Having said that I don't think the firmware suggestion was a bad idea (however inconvenient). DVD players are basically simple computer systems with firmware. Firmware, like any software, carries bugs and firmware updates can fix them. If you wait for manufacturers to produce any perfect products you wouldn't be driving a car, watching TV, using the internet or anything else much beyond stone age technology!

I may have been lucky but I have a large collection of DVDs (Region 1 and Region 2) and have had almost no problems on 5 different DVD players (including Sony, Panasonic, Pioneer and Toshiba machines) or over 10 DVD drives in a PC (mostly Pioneer or Plextor).

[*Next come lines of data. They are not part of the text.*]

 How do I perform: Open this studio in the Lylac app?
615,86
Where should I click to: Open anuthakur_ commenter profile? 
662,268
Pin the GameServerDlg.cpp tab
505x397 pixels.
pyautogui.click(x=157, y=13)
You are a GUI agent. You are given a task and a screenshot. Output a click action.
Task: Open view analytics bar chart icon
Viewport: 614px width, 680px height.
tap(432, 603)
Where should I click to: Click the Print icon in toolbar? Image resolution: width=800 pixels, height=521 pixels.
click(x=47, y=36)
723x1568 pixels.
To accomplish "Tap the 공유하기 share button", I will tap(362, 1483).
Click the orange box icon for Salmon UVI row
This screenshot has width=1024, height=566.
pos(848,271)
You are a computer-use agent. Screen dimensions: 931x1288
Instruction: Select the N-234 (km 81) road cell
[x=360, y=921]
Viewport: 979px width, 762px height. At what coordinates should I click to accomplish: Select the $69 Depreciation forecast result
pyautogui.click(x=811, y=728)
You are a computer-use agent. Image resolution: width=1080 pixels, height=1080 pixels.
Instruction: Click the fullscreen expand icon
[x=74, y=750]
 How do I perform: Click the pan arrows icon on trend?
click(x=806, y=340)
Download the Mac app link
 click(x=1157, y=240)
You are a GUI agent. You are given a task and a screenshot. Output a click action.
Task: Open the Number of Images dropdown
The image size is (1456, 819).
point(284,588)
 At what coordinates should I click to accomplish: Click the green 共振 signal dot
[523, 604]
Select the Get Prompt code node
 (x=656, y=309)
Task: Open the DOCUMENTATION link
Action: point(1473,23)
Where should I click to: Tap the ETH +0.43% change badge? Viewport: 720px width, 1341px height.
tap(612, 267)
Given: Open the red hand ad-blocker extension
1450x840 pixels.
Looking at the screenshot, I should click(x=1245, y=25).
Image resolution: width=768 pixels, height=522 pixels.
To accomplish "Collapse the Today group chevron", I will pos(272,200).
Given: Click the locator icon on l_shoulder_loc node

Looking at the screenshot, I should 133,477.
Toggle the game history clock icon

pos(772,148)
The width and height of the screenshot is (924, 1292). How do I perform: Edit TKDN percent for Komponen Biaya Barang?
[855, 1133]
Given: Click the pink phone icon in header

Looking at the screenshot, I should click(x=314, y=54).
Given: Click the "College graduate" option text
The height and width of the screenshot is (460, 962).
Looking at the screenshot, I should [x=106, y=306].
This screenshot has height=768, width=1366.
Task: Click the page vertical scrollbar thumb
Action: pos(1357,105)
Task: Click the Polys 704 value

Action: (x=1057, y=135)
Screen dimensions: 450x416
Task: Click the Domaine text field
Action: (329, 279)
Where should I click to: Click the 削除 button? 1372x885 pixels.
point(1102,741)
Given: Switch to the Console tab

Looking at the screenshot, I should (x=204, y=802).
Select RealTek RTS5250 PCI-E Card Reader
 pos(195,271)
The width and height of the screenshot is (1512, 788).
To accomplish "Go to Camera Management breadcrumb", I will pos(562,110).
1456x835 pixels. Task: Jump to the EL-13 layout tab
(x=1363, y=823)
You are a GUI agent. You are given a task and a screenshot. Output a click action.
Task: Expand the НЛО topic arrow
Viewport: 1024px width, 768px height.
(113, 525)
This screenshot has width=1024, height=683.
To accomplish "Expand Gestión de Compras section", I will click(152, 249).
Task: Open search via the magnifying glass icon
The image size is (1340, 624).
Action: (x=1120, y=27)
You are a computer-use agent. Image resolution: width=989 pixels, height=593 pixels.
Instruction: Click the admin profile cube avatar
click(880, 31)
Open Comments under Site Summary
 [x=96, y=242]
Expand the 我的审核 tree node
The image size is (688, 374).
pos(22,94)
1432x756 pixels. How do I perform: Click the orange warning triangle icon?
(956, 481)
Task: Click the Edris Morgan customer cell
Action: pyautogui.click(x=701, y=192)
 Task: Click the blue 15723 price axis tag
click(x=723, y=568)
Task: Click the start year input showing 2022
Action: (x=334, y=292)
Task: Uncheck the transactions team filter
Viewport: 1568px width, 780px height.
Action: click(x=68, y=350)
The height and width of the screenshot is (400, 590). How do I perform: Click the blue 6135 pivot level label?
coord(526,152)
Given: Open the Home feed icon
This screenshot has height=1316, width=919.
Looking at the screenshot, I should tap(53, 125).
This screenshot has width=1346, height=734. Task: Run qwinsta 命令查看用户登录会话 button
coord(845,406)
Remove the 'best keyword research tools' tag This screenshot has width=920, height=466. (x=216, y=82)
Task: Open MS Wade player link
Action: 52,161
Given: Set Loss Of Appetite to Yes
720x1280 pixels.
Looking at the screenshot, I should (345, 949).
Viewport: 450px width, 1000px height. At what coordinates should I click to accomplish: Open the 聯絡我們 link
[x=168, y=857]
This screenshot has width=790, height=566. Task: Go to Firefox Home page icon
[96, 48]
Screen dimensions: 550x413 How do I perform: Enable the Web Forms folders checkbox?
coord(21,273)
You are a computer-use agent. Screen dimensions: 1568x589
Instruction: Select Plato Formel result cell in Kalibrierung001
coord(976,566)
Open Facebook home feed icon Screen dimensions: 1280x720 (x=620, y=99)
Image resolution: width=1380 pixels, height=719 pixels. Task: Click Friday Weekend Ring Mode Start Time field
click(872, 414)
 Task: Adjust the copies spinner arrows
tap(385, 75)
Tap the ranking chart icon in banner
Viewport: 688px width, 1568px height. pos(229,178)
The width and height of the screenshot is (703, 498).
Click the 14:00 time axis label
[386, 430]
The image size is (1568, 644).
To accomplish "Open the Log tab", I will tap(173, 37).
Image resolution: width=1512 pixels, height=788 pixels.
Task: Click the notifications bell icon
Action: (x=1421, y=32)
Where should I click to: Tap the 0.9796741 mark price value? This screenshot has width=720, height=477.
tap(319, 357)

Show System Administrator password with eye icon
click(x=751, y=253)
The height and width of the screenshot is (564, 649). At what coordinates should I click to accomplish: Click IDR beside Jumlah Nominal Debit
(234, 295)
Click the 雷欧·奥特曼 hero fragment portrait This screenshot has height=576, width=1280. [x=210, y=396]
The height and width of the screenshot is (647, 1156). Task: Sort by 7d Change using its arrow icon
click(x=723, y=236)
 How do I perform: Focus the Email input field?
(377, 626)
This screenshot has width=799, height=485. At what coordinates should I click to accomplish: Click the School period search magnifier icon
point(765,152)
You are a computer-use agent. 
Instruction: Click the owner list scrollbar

I agree that DVD formats should comply with DVD spec - but I thought that copy protection was included in the spec of DVD formats, just as it is in Blu-ray. Having said that there isn't much point in the protection since it is all fundamentally flawed and anyone with a computer is capable of removing it with just two mouse clicks. Everyone would be much happier is studios were sensible and simply released unprotected disks.

Stoic Joker:
I'm not ruling out the firmware option, I just have no idea how to "flash" a television.

app103:
I know it is DVD's that we are talking about, but something similar started happening to music CD's in one of my computers about 5-6 years ago. Everything would be fine till it got to one point on the disk, then I couldn't get it to play past that. Couldn't even skip ahead to the next track. I could skip back though, just to have it repeat again when it got to the same spot.

The CD's worked fine in any other player or computer.

It started happening more frequently, and with CD's that used to work in that drive. That's when I knew it was a drive issue and not really the fault of the disk (and there was no DRM involved, or that would have just caused an immediate software crash, and it wouldn't have played at all)

I am not sure how old your TV is, or if you might need to have the drive cleaned, but maybe that is a possibility, too.

What I am trying to say is it could be either dying or dirty.

Carol Haynes:
I'm not ruling out the firmware option, I just have no idea how to "flash" a television.
-Stoic Joker (May 31, 2010, 02:18 PM)
--- End quote ---

There will be instructions with the firmware. I did it on an old DVD player once and you just burned the firmware on a CD and stuck it in the drive and the machine recognised it was a firmware upgrade. It was no big deal.

Carol Haynes:
What I am trying to say is it could be either dying or dirty.
-app103 (May 31, 2010, 03:22 PM)
--- End quote ---

It could be a laser on the edge ... I have had a few laser devices die but they have generally been working one day and not the next.